[Date Prev][Date Next][Thread Prev][Thread Next][Date Index][Thread Index]

Re: [idn] IDNA: is the specification proper, adequate, and complete?



Doh, I got bitten by my own Reply-To header, and accidentally advised
John to send his reply to the mailing list (which he did), even though
my message (which he was replying to) did not go to the list.  Paul is
surely laughing at me now.  :)

Sorry for the extra list traffic.  Anyone who wants to move this thread
back off the list should override the Reply-To field.

[For anyone who's curious, I composed a single reply to two messages,
one from the mailing list, and another (a response to that one) from
off the list.  Since the mailing list address initially appeared in the
recipient list, the Reply-To field was auto-generated.  When I manually
removed the mailing list from the recipient list, I forgot to remove the
Reply-To.]

I wrote:

> So applications can indeed decide not to use IDNA, in which case they
> can't use non-ASCII characters in domain names.  If you want to use
> non-ASCII characters in domain names, IDNA is your only option.

To clarify for the list readers:  Applications have always been able
to use 8-bit names, and still can, and IDNA will not change that.
Applications might have their own private interpretation of bytes
80..FF as characters, but there is no standard interpretation of those
bytes as characters; the only characters that can currently be used
unambiguously in domain names are the ASCII characters.  If IDNA (as
currently written) is adopted, it will be the standard definition
of internationalized domain names.  The only way to use non-ASCII
characters in domain names in a standard unambiguous way will be to
observe the rules of IDNA (which do allow for non-ASCII representation
in new protocols).

I wrote:

> We can't stop applications from using custom mappings from non-ASCII
> text onto domain names, but the rest of the world would never see the
> non-ASCII characters.  The rest of the world would simply see RFC 1035
> domain names, which contain only ASCII characters (and possibly octets
> 80..FF, which are not defined to represent any characters at all).

John C Klensin <klensin@jck.com> responded:

> But we can say, clearly, that any such applications or activities are
> non-conforming to IETF standards.  And I believe we should do so.

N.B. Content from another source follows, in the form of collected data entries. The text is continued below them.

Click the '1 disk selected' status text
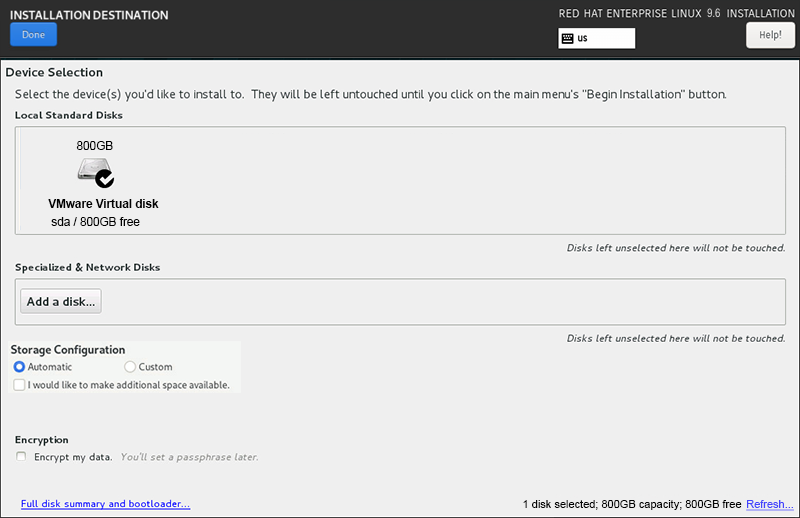Screen dimensions: 800x518 point(560,504)
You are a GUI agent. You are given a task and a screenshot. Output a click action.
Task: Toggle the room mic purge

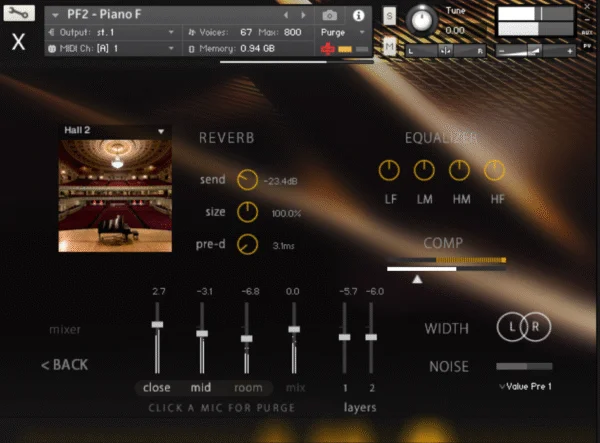[x=248, y=387]
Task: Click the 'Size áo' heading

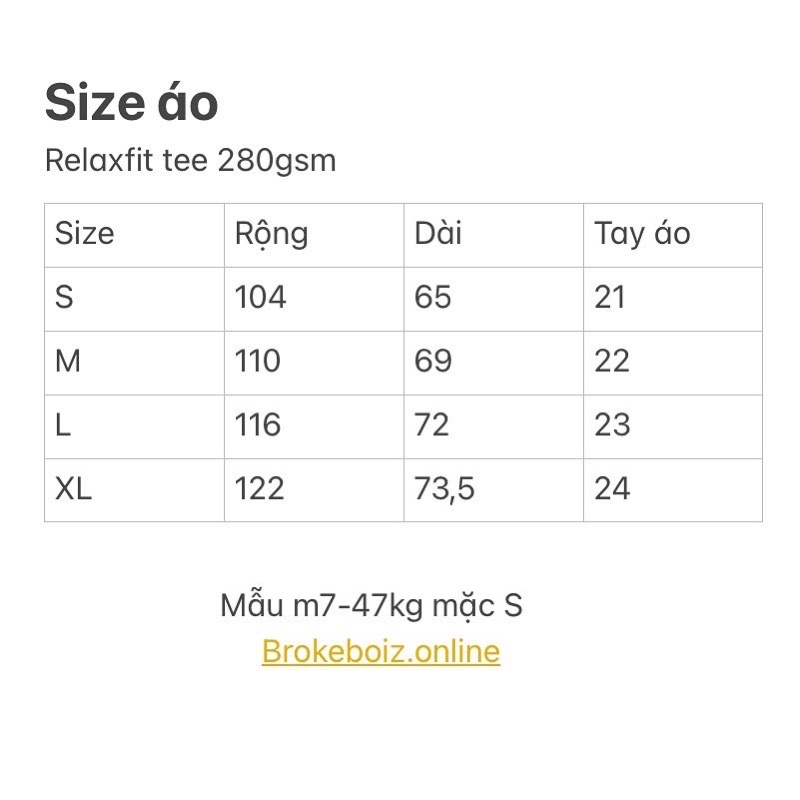Action: click(x=131, y=104)
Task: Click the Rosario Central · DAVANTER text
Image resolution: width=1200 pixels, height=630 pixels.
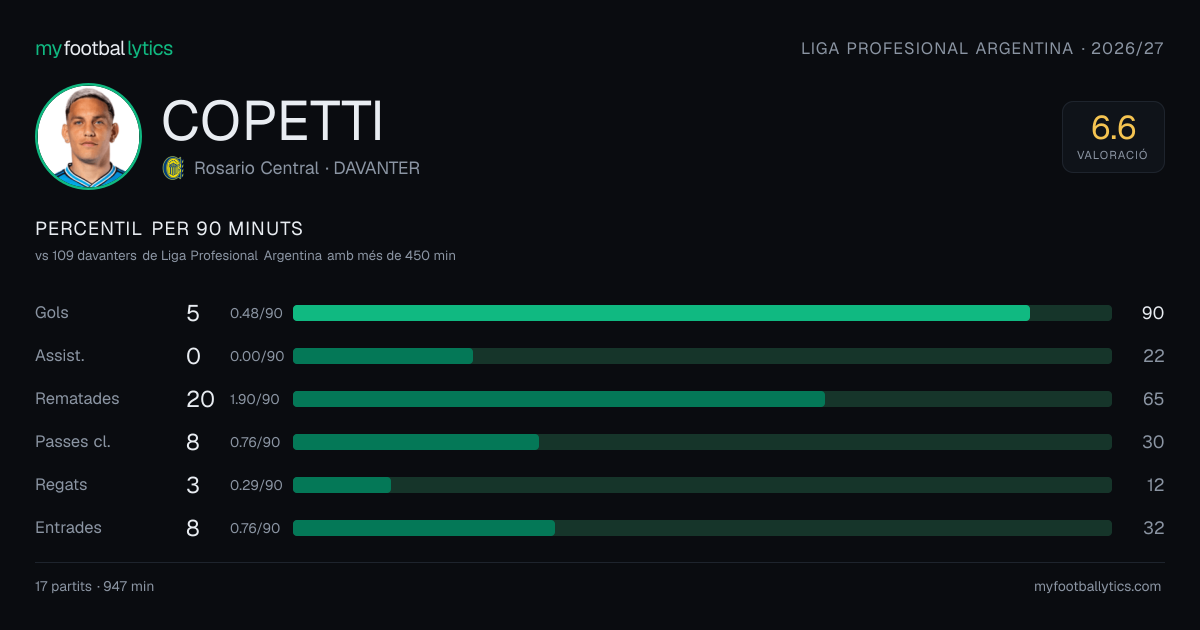Action: click(x=307, y=168)
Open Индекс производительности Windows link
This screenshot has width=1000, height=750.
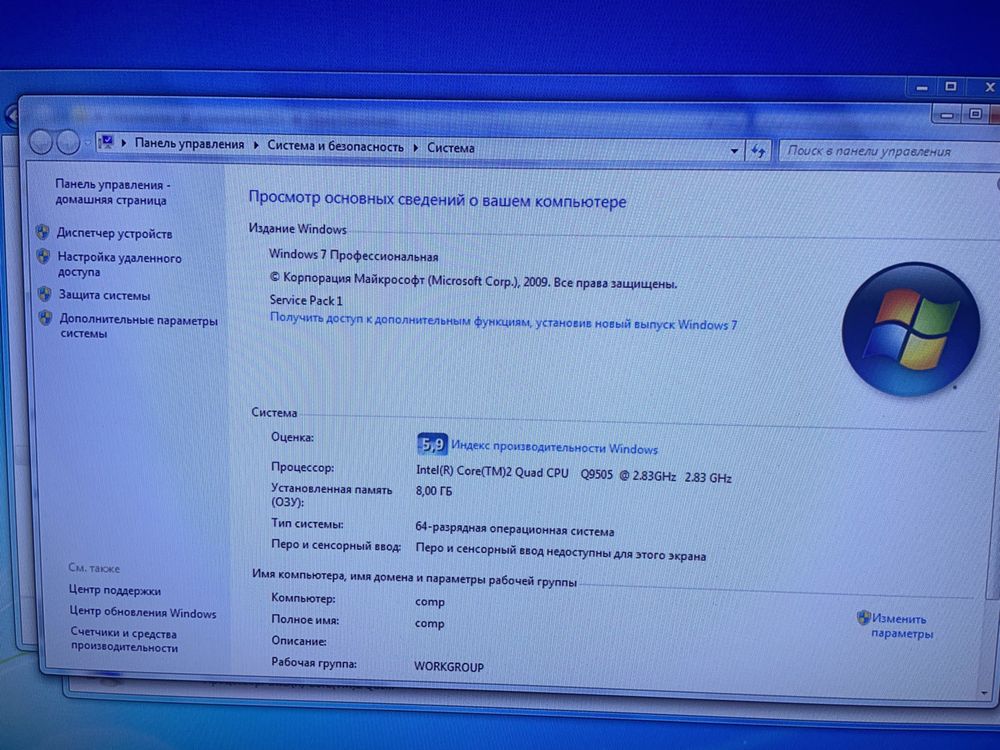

I don't think they are non-conforming.  Consider this analogous
situation:  For some reason I want to map geographic locations
onto domain labels.  There is no standard for using domain labels
to represent geographic locations, but I make one up, for example
n037d37m05s-w122d23m14s.  No one else will understand that this is
a geographic location, to them it's just a domain label, but it's a
conformant domain label, and it doesn't hurt anyone.

Now suppose my data type is something that contains non-ASCII
characters, but it would get hopeless damaged by Nameprep, so I cannot
use IDNA.  Just as in the previous case, I can make up my own mapping
and use it without bothering anyone else, they just won't understand it.

I wrote:

> It's still true that IDNA is optional; if you don't want to support
> it, then don't, but then you have no way to enter non-ASCII names into
> zones.

As before, I meant "no standard unambiguous way".

I wrote:

>     a primary master name server MUST NOT contain an ACE-encoded label
>     that decodes to an ASCII label.
>
> This is a vacuous requirement.  There is no such thing as an ACE label
> that decodes to an ASCII label, because of the design of the ToASCII
> operation.  Therefore, this is not really requiring anything.  I think
> I once asked for it's removal, but since it's harmless, I didn't press
> it.

John responded:

> Recommendation: Leave it there, since it is harmless and may be
> helpful to someone.  But rephrase it, not as a "MUST" (or any other
> form of requirement), but as an observation.  E.g., "note that,
> since the design of the ToASCII operation prevents any ACE label
> from decoding to an ASCII label (i.e., one without any non-ASCII
> characters), a primary master name server will never...".  Or
> something like that.

I like that.  Now that I think about it, I should have said "because of
the design of ToASCII and ToUnicode", not just ToASCII.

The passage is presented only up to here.